Ieri sera mi sono fermato mentre leggevo di nuovo i documenti del Fabric Protocol. La visione è potente: robot che agiscono come agenti economici indipendenti, lavorando tra di loro e regolando i pagamenti in $ROBO senza controllo umano.
Ma ciò che ha catturato la mia attenzione non era solo la grande idea — era il design del sistema.
La maggior parte dei progetti crypto si concentra sulla speculazione e sull'agricoltura dei rendimenti. Fabric sembra diverso. Anche prima che il Proof of Robotic Work (PoRW) sia attivo, il flusso di token già spinge $ROBO verso lo staking, i pool di coordinamento e i bond di task legati a attività robotiche reali.
Un dettaglio mi ha colpito:
Gli operatori devono bloccare $ROBO come garanzia prima che i loro robot possano unirsi a compiti condivisi.

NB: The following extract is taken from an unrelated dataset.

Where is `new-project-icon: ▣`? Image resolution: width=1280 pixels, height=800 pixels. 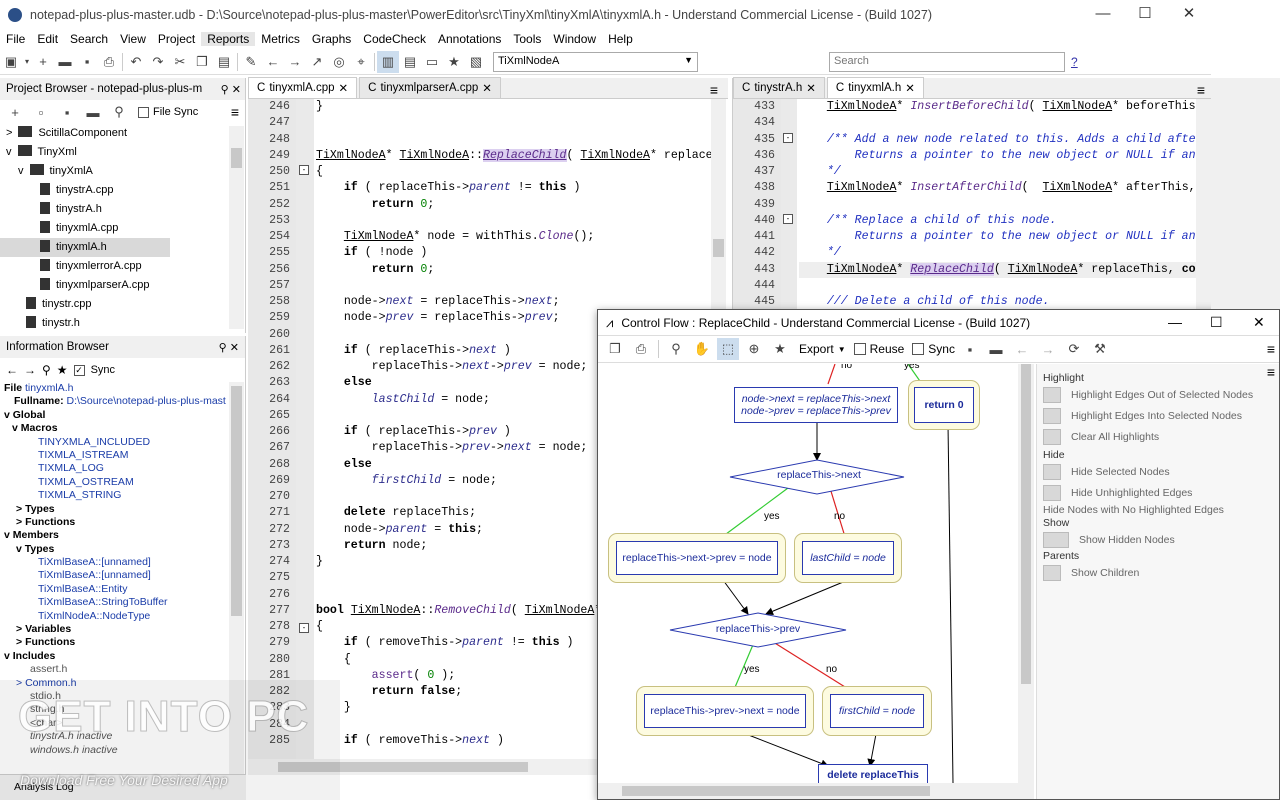 new-project-icon: ▣ is located at coordinates (11, 62).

Questo capovolge il consueto modello crypto. Invece di coltivare prima e lasciare dopo, Fabric richiede un impegno reale prima di guadagnare. Sembra più una sicurezza di skin-in-the-game che semplici ricompense.
Forse questa è la vera forza del sistema — non solo l'identità del robot, ma l'attrito integrato che premia le persone che effettivamente dispiegano hardware, non solo i trader in cerca di hype.
Continuo a osservare da vicino per vedere come si evolve man mano che più robot si uniscono alla rete.